» **Exercise description**:
Starting at the line where "You are a GUI" occurs, reproduce each line through the end of the entries below exactly. Omit every picture.

***

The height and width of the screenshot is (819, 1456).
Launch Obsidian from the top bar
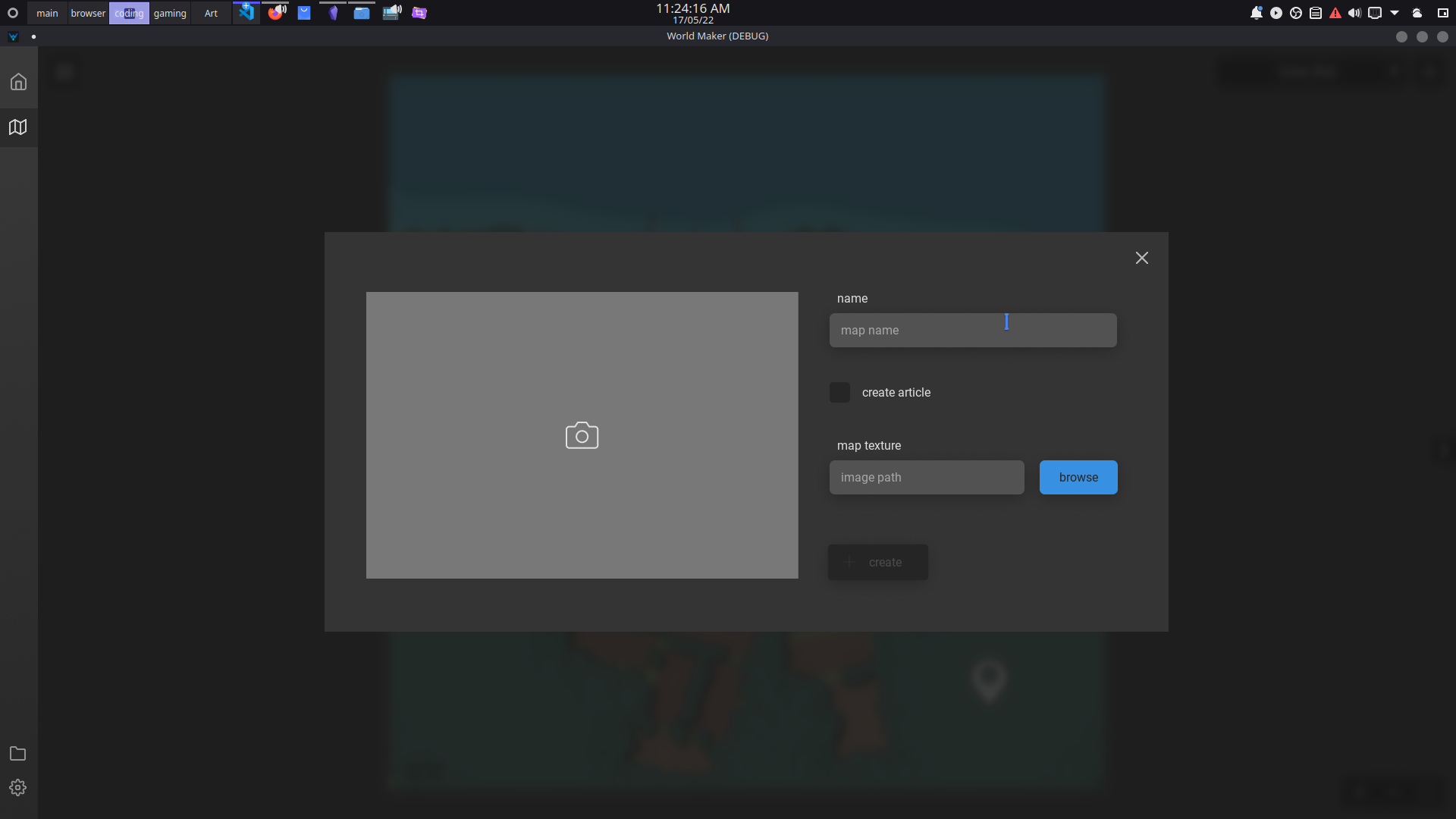point(332,12)
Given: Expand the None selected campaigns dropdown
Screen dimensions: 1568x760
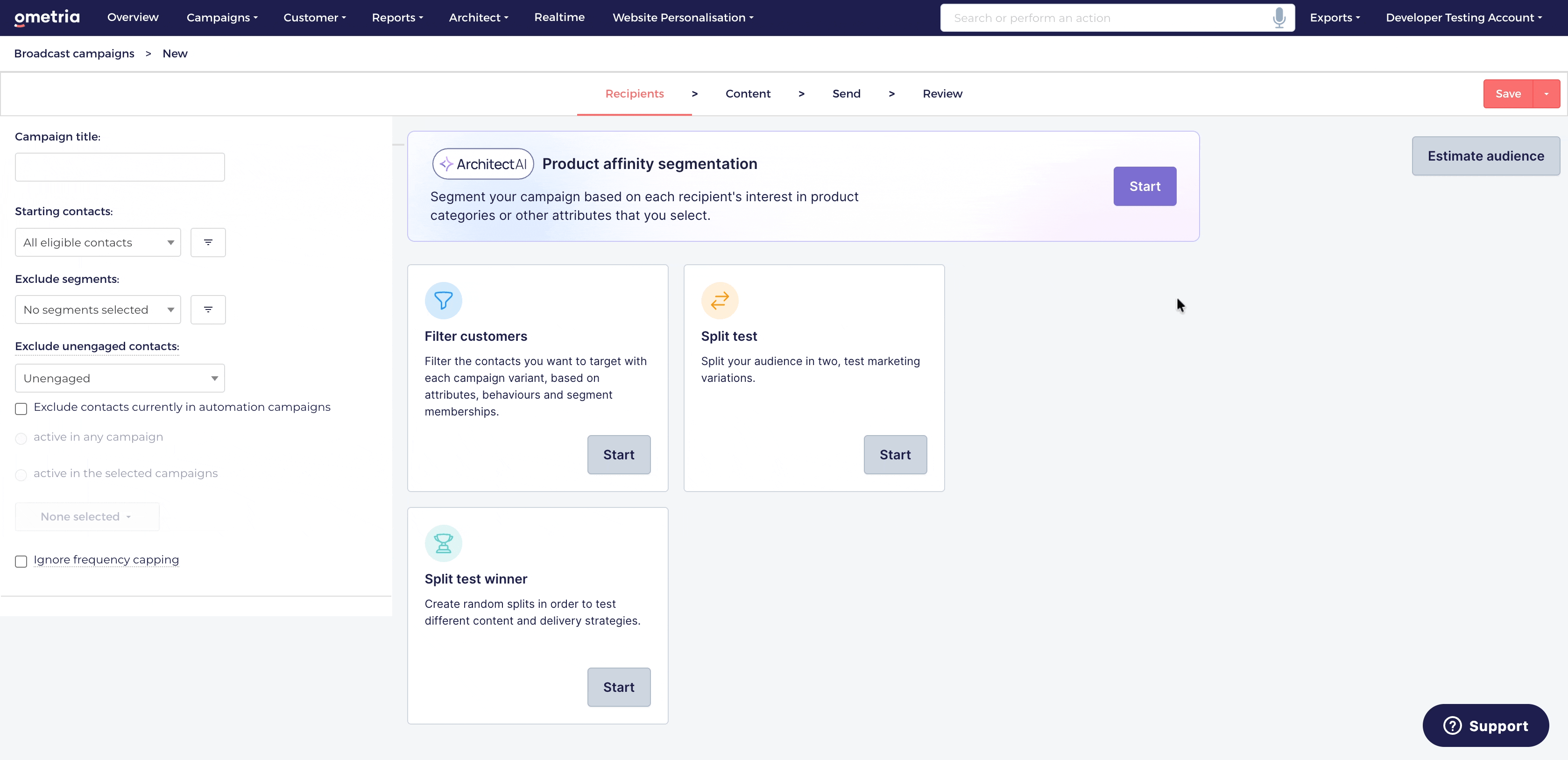Looking at the screenshot, I should 86,516.
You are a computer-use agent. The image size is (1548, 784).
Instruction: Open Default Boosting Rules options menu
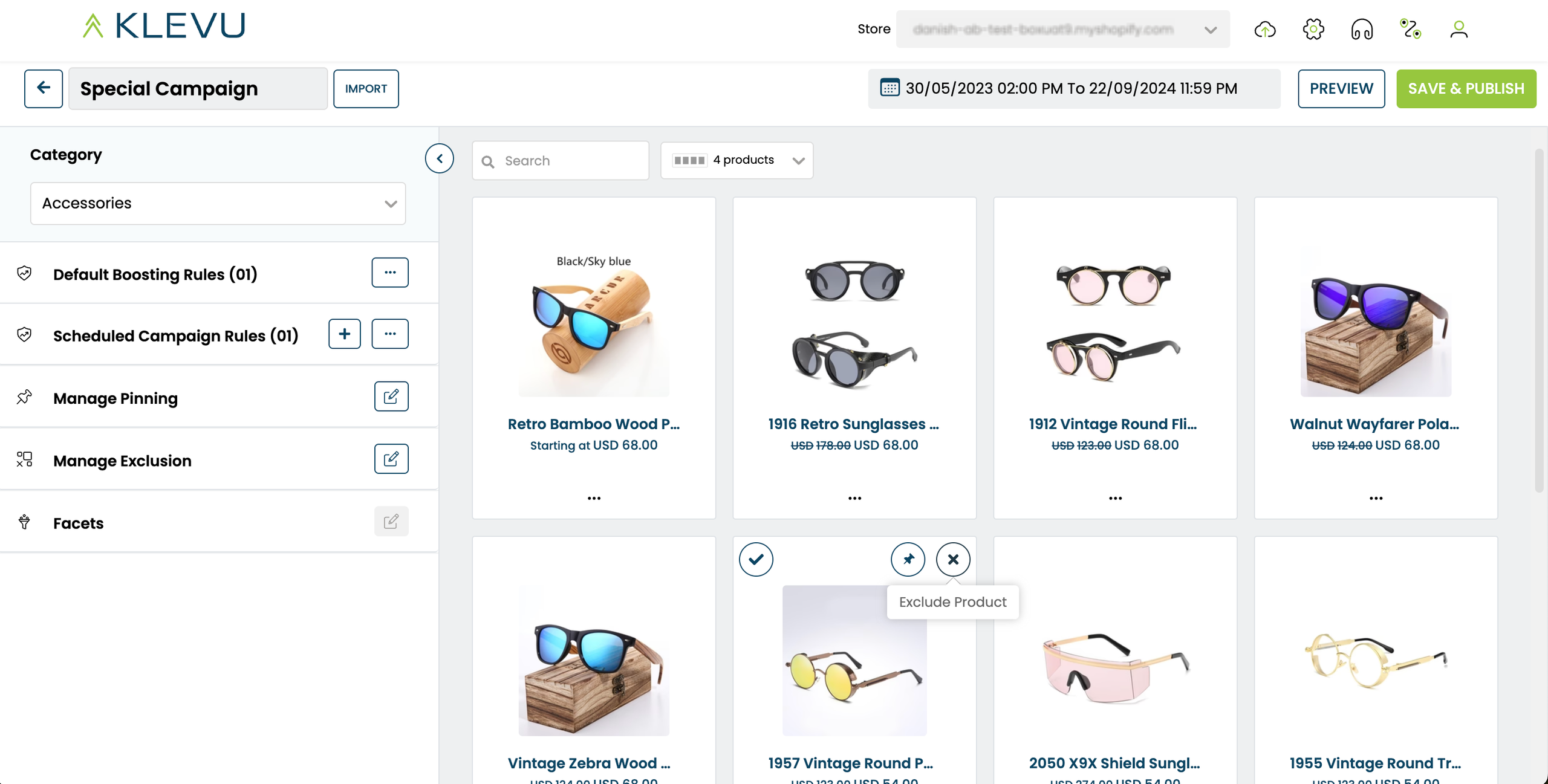[390, 272]
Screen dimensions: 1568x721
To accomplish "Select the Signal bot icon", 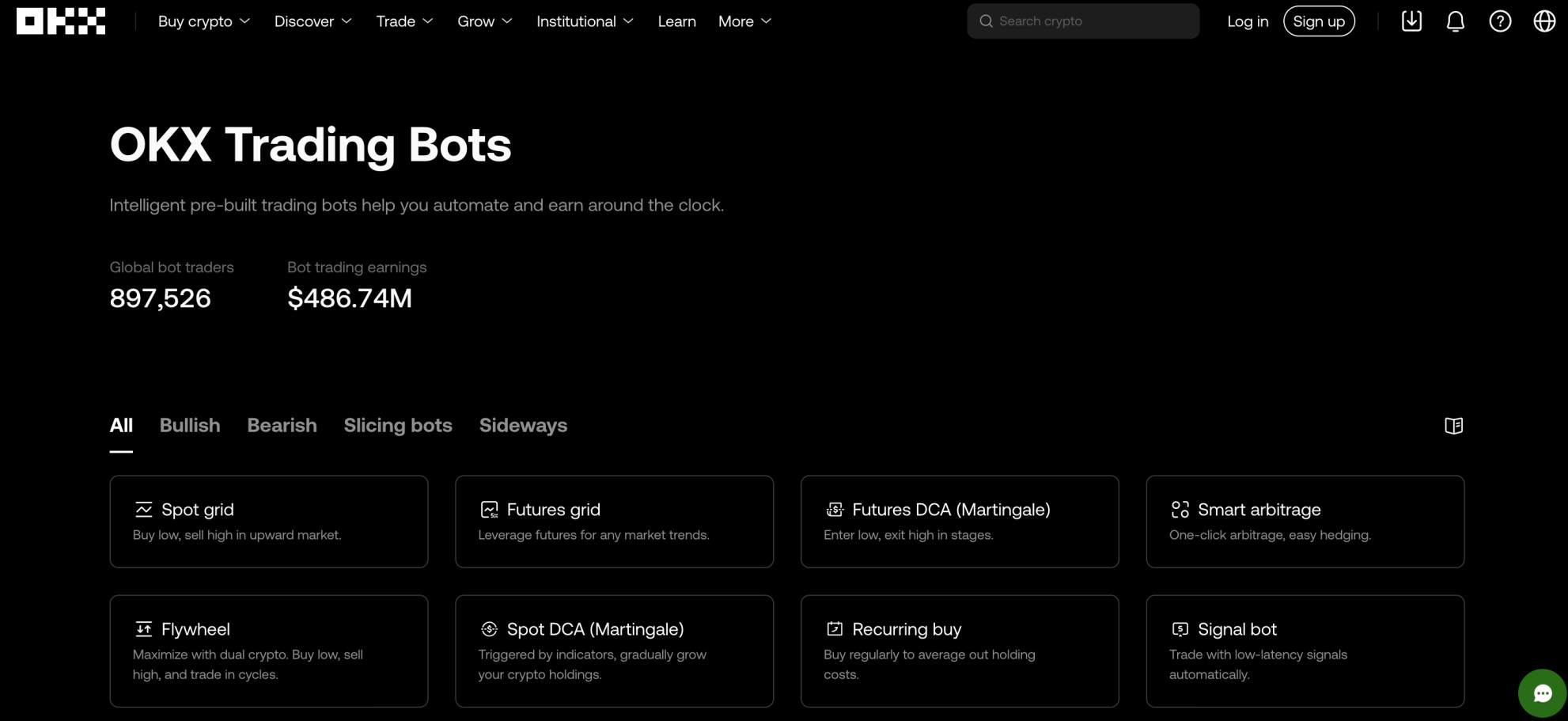I will [1180, 628].
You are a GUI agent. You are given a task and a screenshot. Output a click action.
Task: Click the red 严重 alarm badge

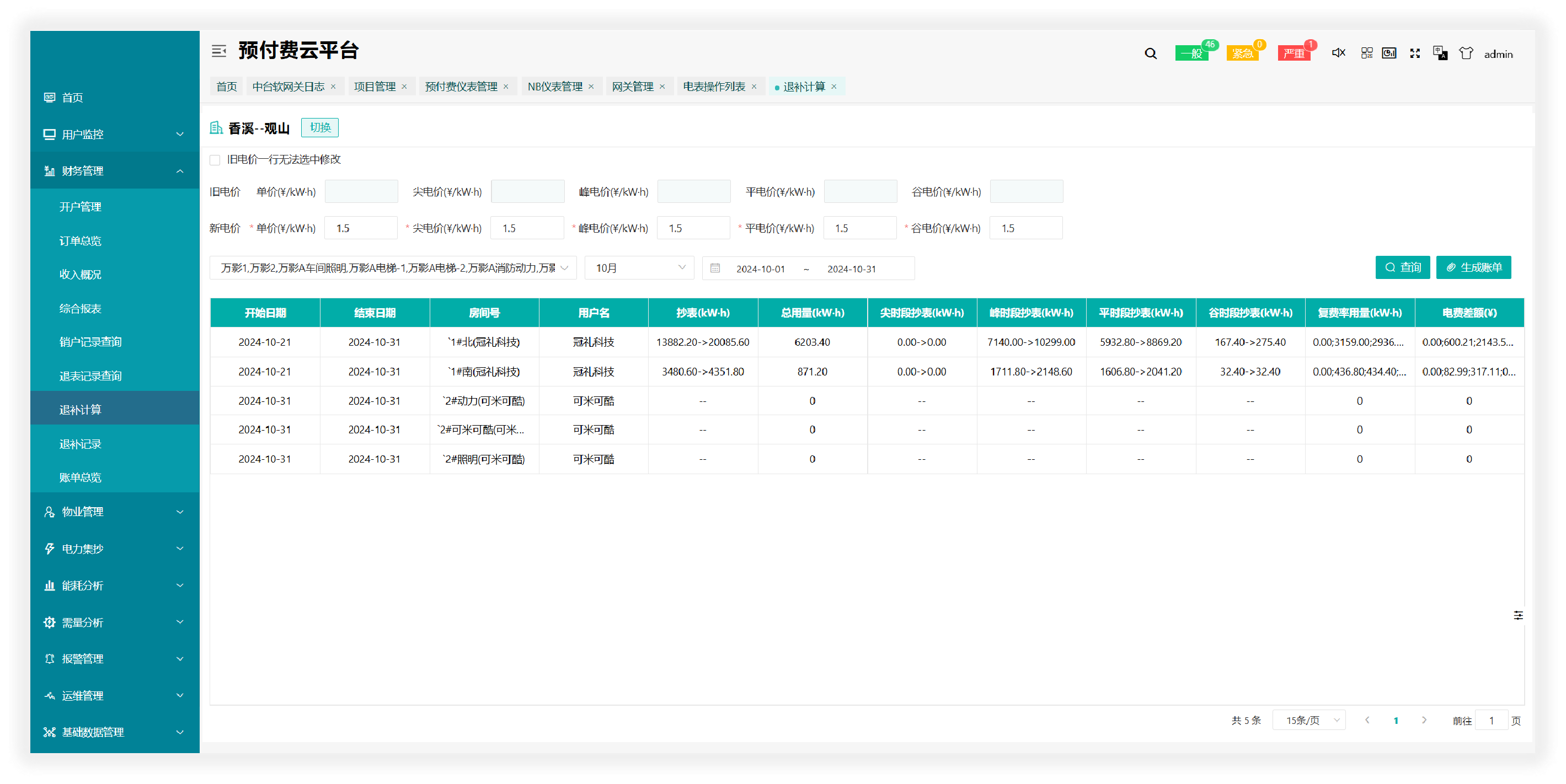point(1293,53)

***

» **Response to the task**:
You are a GUI agent. You are given a task and a screenshot. Output a click action.
Task: Click the red 严重 alarm badge

point(1293,53)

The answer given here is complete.